Syria: Over $100bn in Damage Inflicted on Oil Sector by Decade-Long War
DAMASCUS (Dispatches) – The Syrian Ministry of Petroleum and Mineral Resources says the devastating foreign-sponsored terrorism against the Arab nation has directly or indirectly inflicted around $100.5 billion in damage on the Arab country’s energy sector.
Top officials at the Syrian ministry said on Saturday that at least 235 of its employees have lost their lives as a result of terrorist attacks on oil refineries and natural gas production plants across the country.
It added that various acts of terror have also resulted in the injury of 64 people employed at Syria’s oil and gas industry.

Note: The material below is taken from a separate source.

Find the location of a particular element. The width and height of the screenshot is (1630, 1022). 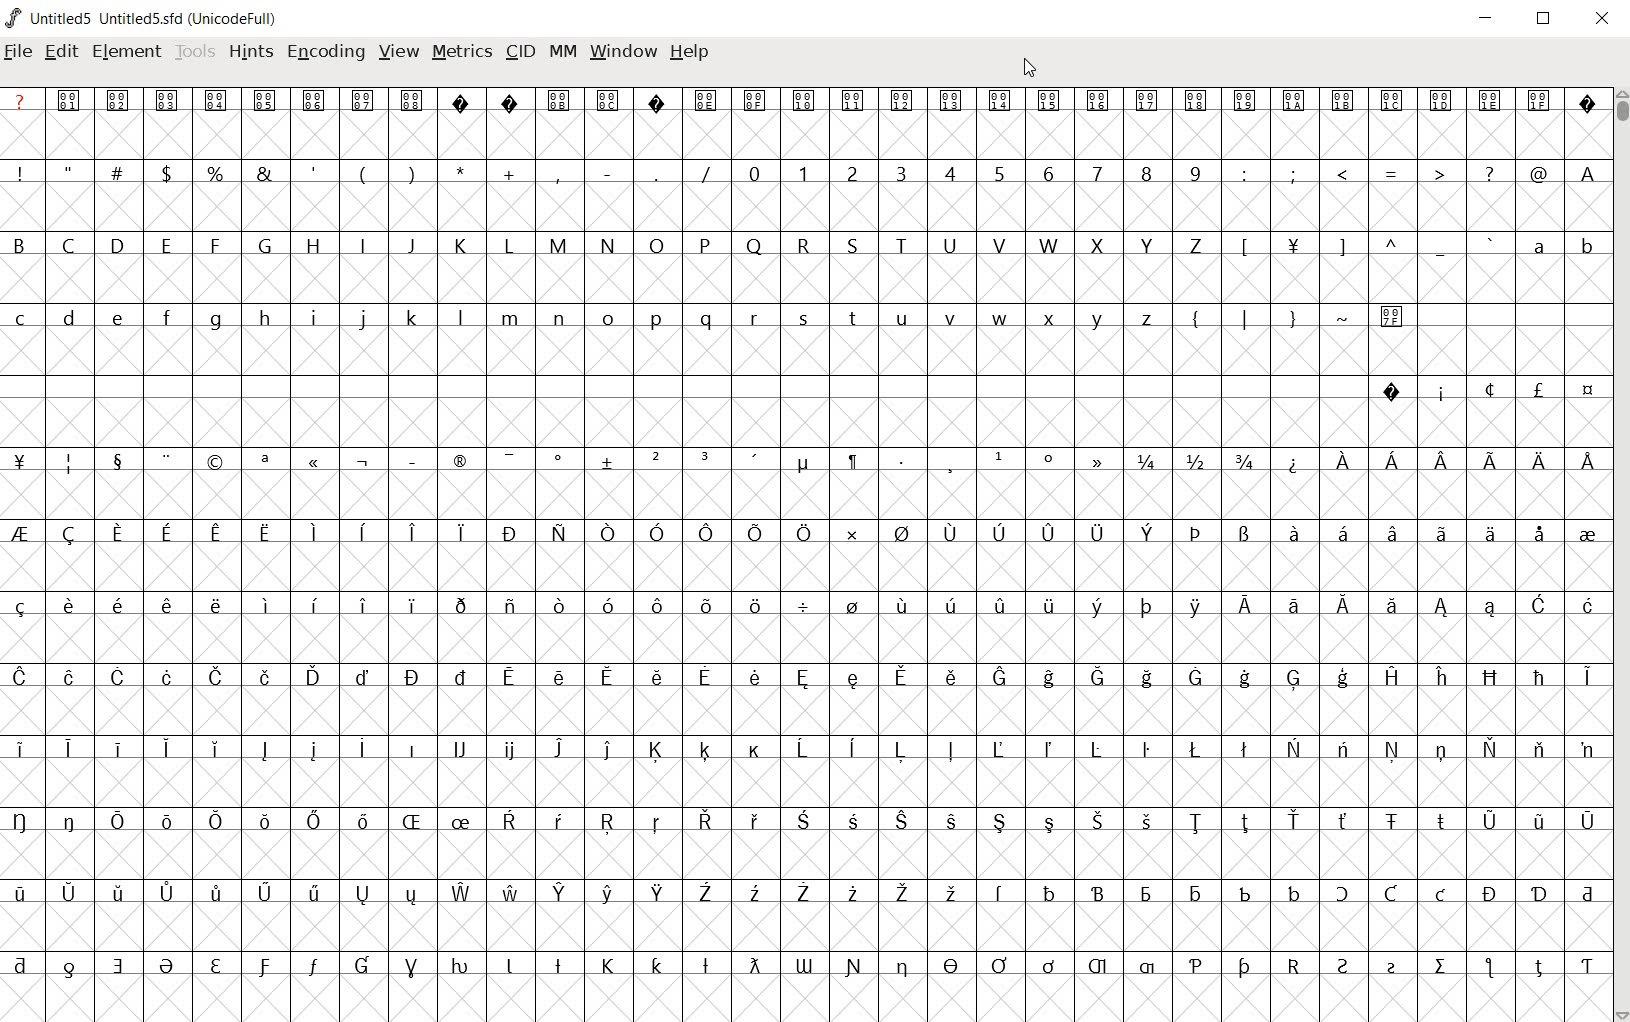

Q is located at coordinates (751, 246).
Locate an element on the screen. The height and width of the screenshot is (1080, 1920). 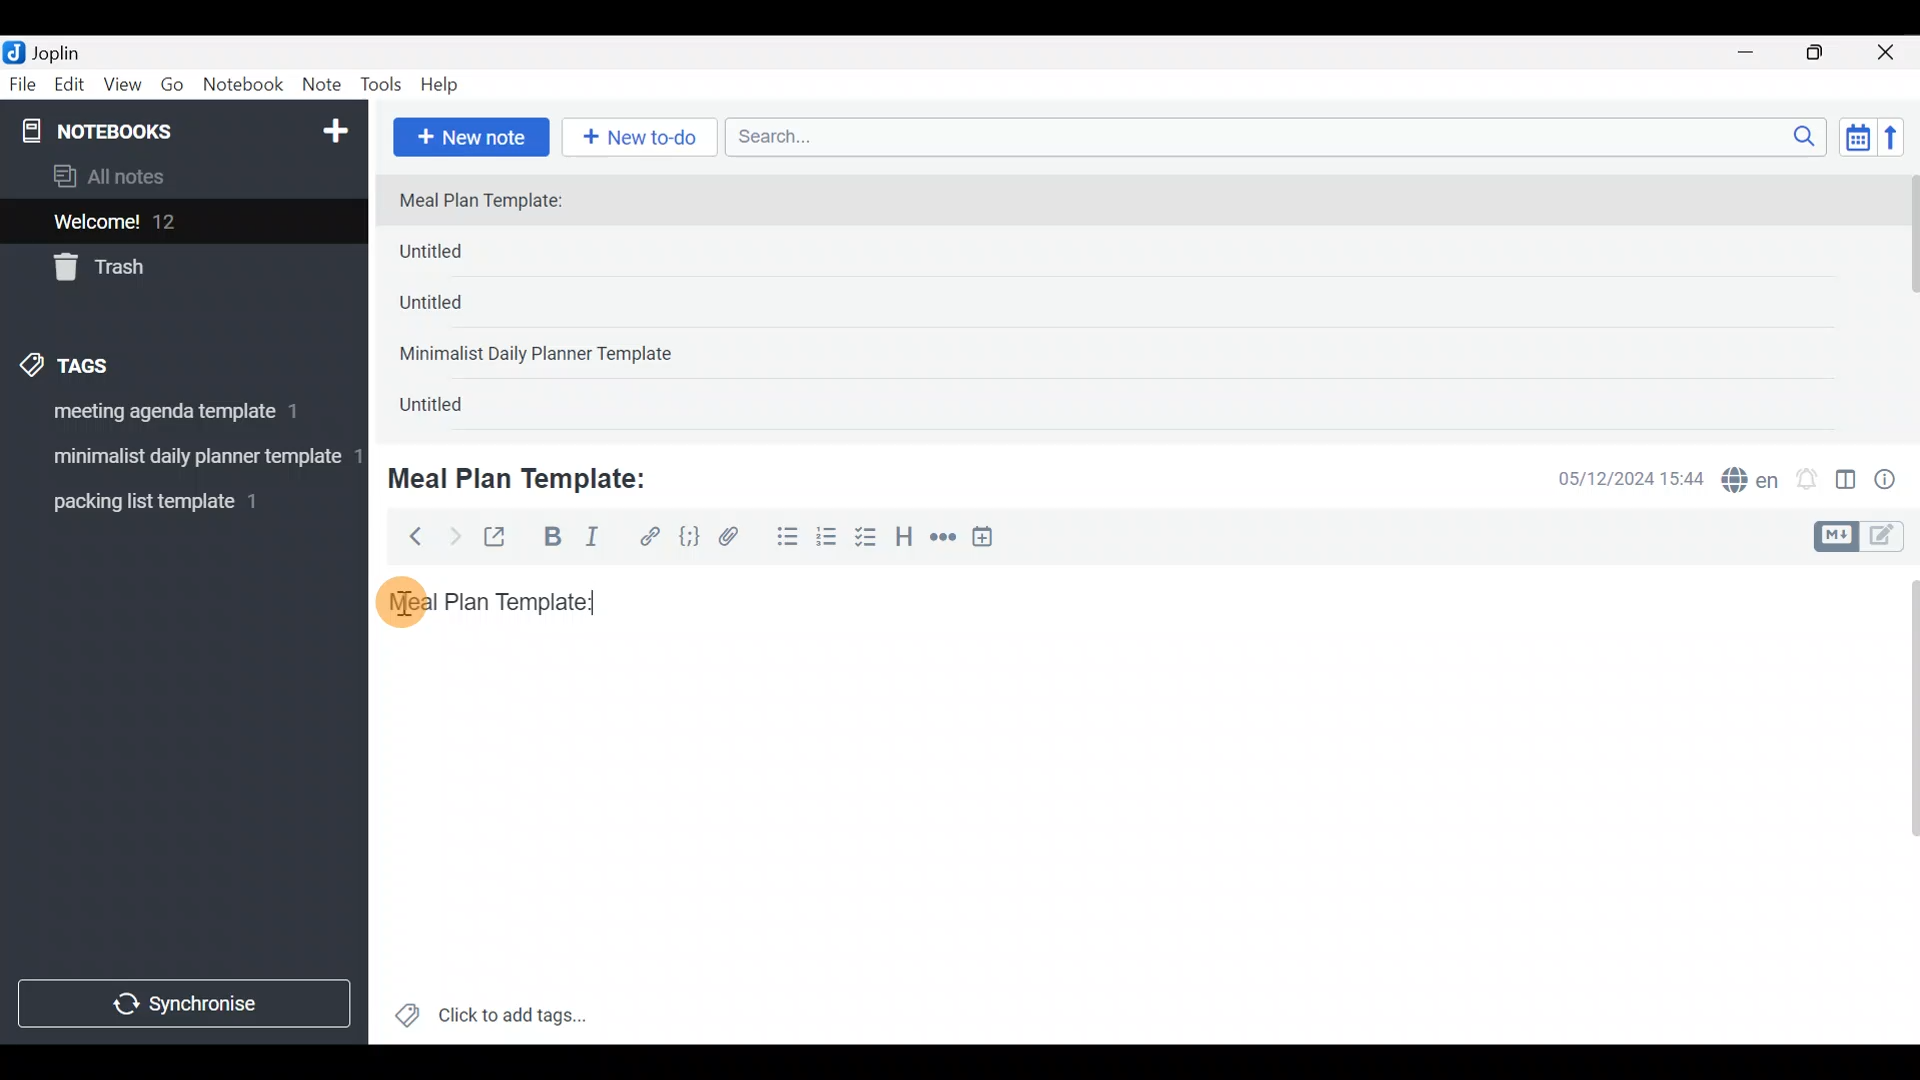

Additionally, terrorist groups have abducted 112 workers from Syrian oil and gas fields.
The Syrian petroleum ministry added that the war-ravaged country was able to produce about 31.4 million barrels of crude oil throughout last year, equal to an average of 85.9 thousand barrels per day.
While some 16,000 barrels of crude oil are estimated to have been transported on a daily basis to petroleum refining facilities in order to be transformed into products such as petrol, kerosene, diesel oil and fuel oil, more than 70,000 barrels per day of oil have been stolen by U.S. occupation forces and their allied terrorists, the ministry said.
On January 26, the U.S. military used more than a hundred tanker trucks to smuggle crude oil from Syria’s northeastern province of Hasakah to neighboring Iraq.
Syria’s official news agency SANA, citing local sources in al-Ya’rubiyah town, reported at the time that a convoy of 130 tankers left Syria through al-Waleed border crossing, and headed towards Iraqi territories.
The sources added that Kurdish-led militants from the so-called Syrian Democratic Forces (SDF) escorted the U.S. military convoy until it arrived at the border crossing.
The U.S. military has stationed forces and equipment in eastern and northeastern Syria, with the Pentagon claiming that the deployment is aimed at preventing the oilfields in the area from falling into the hands of Daesh terrorists.
Damascus, however, says the unlawful deployment is meant to plunder the country’s resources.
Former U.S. president Donald Trump admitted on several occasions that American forces were in Syria for its oil.